**Requirement:** Your response should be an exact reproduction of the data below, beginning at the line containing "Log in (601, 1294)" and ending with the final line.
---
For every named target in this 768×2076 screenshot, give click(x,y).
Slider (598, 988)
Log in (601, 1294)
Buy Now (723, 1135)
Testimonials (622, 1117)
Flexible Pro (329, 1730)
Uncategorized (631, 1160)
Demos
---
**Output:**
Log in (601, 1294)
Buy Now (723, 1135)
Testimonials (622, 1117)
Flexible Pro (329, 1730)
Uncategorized (631, 1160)
Demos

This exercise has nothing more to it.